За шумной стрельбой приезжих следил не только Михаил. Не вытерпев, на разведку в лес побрел старый охотник, дядя Михаила, человек более решительный, чем его родной племянник. И когда предположение подтвердилось, — подтвердилось, что на тропах у Михаила и у его дяди выбита вся белка и добыто три куницы, — местные охотники собрали тайный совет и решили наказать людей, нарушивших старый и верный закон «чужой тропы»… Не знаю, что было бы в глухой тайге, если бы Михаил не удержал моим именем оскорбленных стариков…
Старики обещали повременить, ждали меня, а приезжие охотники, видимо, опомнившись и почувствовав неладное, поспешно собрали вещички и раньше намеченного срока сбежали из леса.
Я их уже не застал, спросить с них на месте не мог, но с меня в деревне спросили, да так, что до сих пор мне стыдно показываться в тех местах…
И часто после этого горького случая я задумываюсь, спрашиваю себя и нахожу всегда, к сожалению, только печальный ответ на волнующий меня вопрос: «Если уж те уважаемые охотники, которым положено хранить устои русской охоты, могли выбивать рыжую белку и повышедших куниц без разрешения властей, без согласия местных старателей, то что же творят в северном лесу, где егерьский надзор пока не велик, всякие бродяги, вооруженные одностволками и двустволками, а то и дробовыми. автоматами?..» И как понимал я там, на острове, посреди большого, красивого карельского озера чувства и опасения местных жителей, когда к ним в деревню заглядывали «туристы»…
Напротив нашего острова, на дальнем северном берегу озера, среди густых и высоких сосен находился знаменитый приют туристов, который все в округе называли попросту турбаза. Но кроме туристов с путевками, прописанных на турбазах, влечет к себе северная даль самых разных людей из самых разных мест. Едут эти люди на поездах и машинах, летят на самолетах. Захотелось в Карелию — лети, плыви, поезжай. А побыть в Карелии и не посидеть у огонька, на берегу озера, не сварить здесь уху… И летают над этими огоньками самолеты и вертолеты, следят сверху, чтобы огонек погасил, залил водой и приезжий издалека, и свой рыбачок из города. Пожарная охрана гудит над лесами все летнее время, и все-таки лес горит, и горит до тех пор, пока не выходит единственно мудрое распоряжение: «Не умеешь беречь лес — сиди дома». Жалуются тогда на Карелию, ругаются, что не пустили в лес, не разрешили развести огня — мол, для себя все прелести берегут. Нет, дороги в лес в такие опасные, сухие времена закрываются для всех, заворачивают обратно все машины — и даже в самый ближний пригородный поселок не попадешь другой раз из города на машине без особо уважительных причин. И если бы было так еще в тот год, когда жил я в деревушке на острове, не загорелся бы лес на наших скалах, не свалил бы огонь те самые витые ветром сосны, к которым поднимался я всякий раз по старой Карельской тропке, не перевелось бы вдруг тайное снегириное царство под скалой и не сгорели бы по соснам все беличьи гнезда-гайна…

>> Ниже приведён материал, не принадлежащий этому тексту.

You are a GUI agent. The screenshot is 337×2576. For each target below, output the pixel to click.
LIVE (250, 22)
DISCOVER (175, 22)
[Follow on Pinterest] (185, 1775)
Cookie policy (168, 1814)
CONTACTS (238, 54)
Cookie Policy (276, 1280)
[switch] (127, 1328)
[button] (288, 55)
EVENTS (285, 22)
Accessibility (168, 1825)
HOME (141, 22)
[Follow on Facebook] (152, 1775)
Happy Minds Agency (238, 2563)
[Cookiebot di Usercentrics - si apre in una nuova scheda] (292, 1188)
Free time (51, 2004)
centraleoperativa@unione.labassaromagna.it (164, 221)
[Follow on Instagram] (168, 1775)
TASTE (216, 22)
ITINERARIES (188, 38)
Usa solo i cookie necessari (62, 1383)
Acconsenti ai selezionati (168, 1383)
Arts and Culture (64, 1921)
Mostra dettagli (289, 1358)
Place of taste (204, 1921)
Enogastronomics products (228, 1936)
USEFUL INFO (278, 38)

О пожаре до самого утра никто в деревне ничего не знал. И только в утреннюю рань кто-то, выйдя к скоту, догадался, что где-то рядом горит лес. Утро приходило в густом тумане, за туманом не видно было огня, но дым чувствовался совсем рядом. К первому солнцу дым был уже вокруг. Ветер шел со скалы, и вместе с ветром летели на остров горящие угольки.

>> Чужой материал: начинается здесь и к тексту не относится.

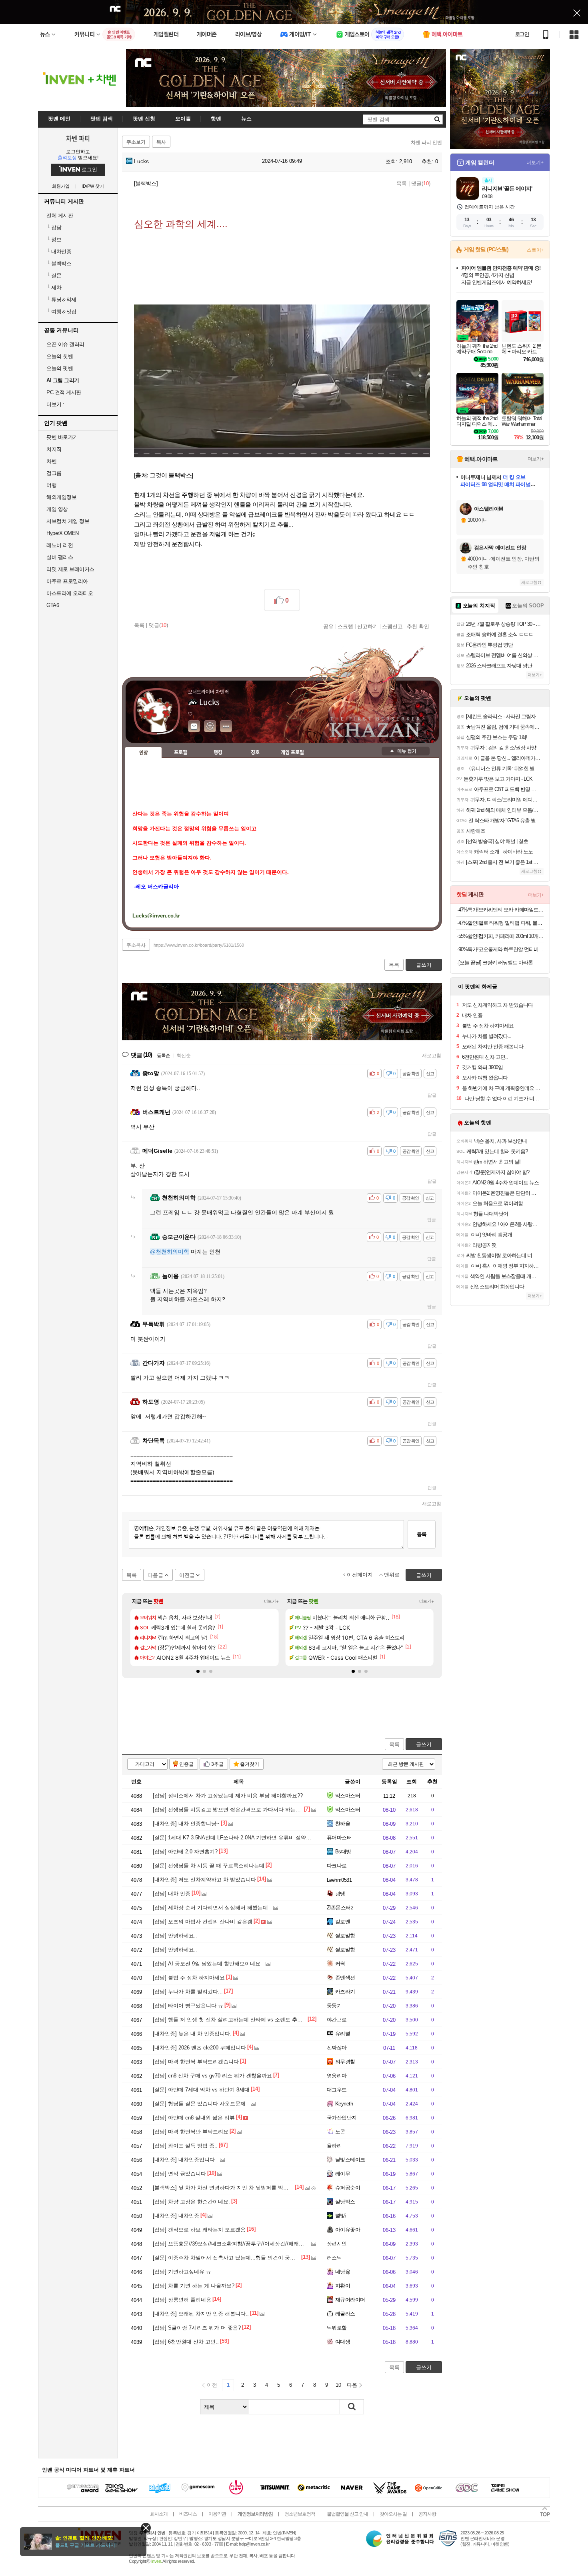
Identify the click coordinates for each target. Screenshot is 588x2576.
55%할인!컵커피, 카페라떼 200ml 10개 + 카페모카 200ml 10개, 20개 (501, 936)
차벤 (51, 461)
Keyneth (344, 2104)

Никто не поднимал, никто не созывал людей, никто не вызывал пожарные машины. Люди, прихватив топоры и лопаты, сами поднялись на скалу, а там уже на дороге стояли красные пожарные вездеходы. Пожарники разливали по бидонам-заплечникам воду и уходили в самый огонь.
Огонь гудел в каждой расщелине, как крутой ветер в печной трубе, трещала и взрывалась сосновая хвоя, с грохотом валились вниз со скалы подточенные огнем деревья…

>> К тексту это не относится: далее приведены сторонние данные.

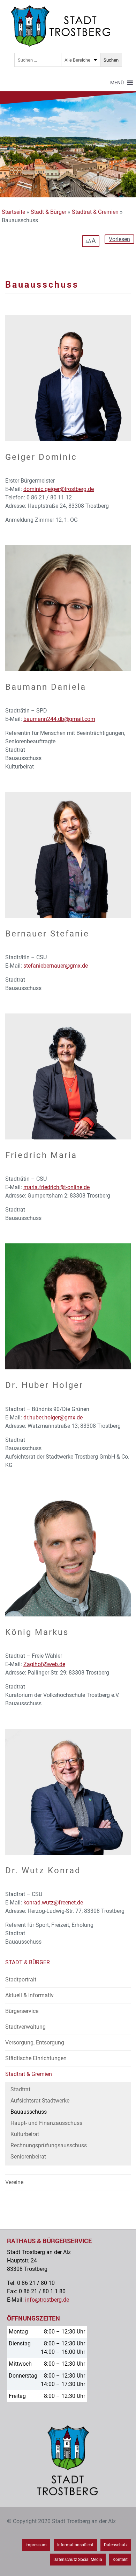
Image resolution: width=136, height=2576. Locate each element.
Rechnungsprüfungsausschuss (48, 2145)
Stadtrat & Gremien (95, 212)
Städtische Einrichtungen (36, 2058)
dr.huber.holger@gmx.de (53, 1417)
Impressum (36, 2544)
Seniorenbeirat (28, 2156)
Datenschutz (116, 2544)
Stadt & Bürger (48, 212)
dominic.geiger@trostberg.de (58, 489)
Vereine (14, 2182)
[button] (117, 83)
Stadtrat (20, 2089)
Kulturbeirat (24, 2134)
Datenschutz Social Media (77, 2559)
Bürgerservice (21, 2011)
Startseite (13, 212)
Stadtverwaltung (25, 2026)
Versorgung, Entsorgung (34, 2042)
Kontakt (120, 2559)
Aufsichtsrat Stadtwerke (39, 2100)
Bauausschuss (28, 2111)
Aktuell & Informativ (29, 1995)
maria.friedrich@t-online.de (56, 1187)
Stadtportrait (20, 1979)
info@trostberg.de (47, 2299)
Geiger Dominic (41, 457)
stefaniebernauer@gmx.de (55, 965)
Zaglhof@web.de (44, 1664)
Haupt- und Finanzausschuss (46, 2123)
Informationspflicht (75, 2544)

Пожар шел со скалы двумя языками: один — вниз, к острову, другой — к дороге, а через дорогу норовил кинуться дальше в лес. Дорогу берегли пожарники, не пуская огонь на другую сторону, а вниз под скалу ушел местный отряд, вооруженный лопатами и топорами. Там, под скалой, тоже была старая дорога, и если огонь удержать у этой дороги, то дальше на остров он не пойдет.
Огонь шел низом и верхом. По низу, по мхам, по старой хвое, по кустам и валежнику нестерпимо жаркие языки рвались вниз со скалы к дороге. Вот бешеный язык скатился к самой дороге и, гудя, выжигая на месте широкое пятно, набирал силы, чтобы разом переметнуться на другую сторону. Огонь не пускали, сторожили, сбивали с кустов и мха и ждали, когда он сожрет все на том месте, куда спустился со скалы и откуда собирался кинуться дальше в лес.
Успокаивали один огненный язык — кидались к другому. И так без конца в дыму и в пламени. На ком-то уже прожгло рубаху, у кого-то занялись сапоги. Но низовой пожар сдерживали, а сверху по кронам сосен уже гудел верховой огонь. Еще несколько секунд назад зеленая, живая хвоя сохла, рыжела на глазах и вспыхивала порохом. Верховой огонь трещал и швырял в разные стороны раскаленные добела сучья. И если не досмотреть или не успеть, эти чадящие угли-сучья уже поднимали языки пожара с другой стороны дороги.
Весь день люди работали в дыму и держали пожар. Огонь не унимался, но к вечеру сменился ветер, и наверху у скалы полегчало. Внизу, у старой дороги под скалой, было труднее. Дорога давно заросла, через дорогу лежали упавшие деревья, сухие, готовые в любую секунду пустить огненные языки дальше. И огонь полз по этим сухим стволам, по траве, по кустам, по вершинам сосен. Все трещало и рушилось, и с непривычки казалось, что каждое дерево падает на тебя. Потом привыкал и только уставал дышать едким, густым от сырой травы и сосновой хвои дымом…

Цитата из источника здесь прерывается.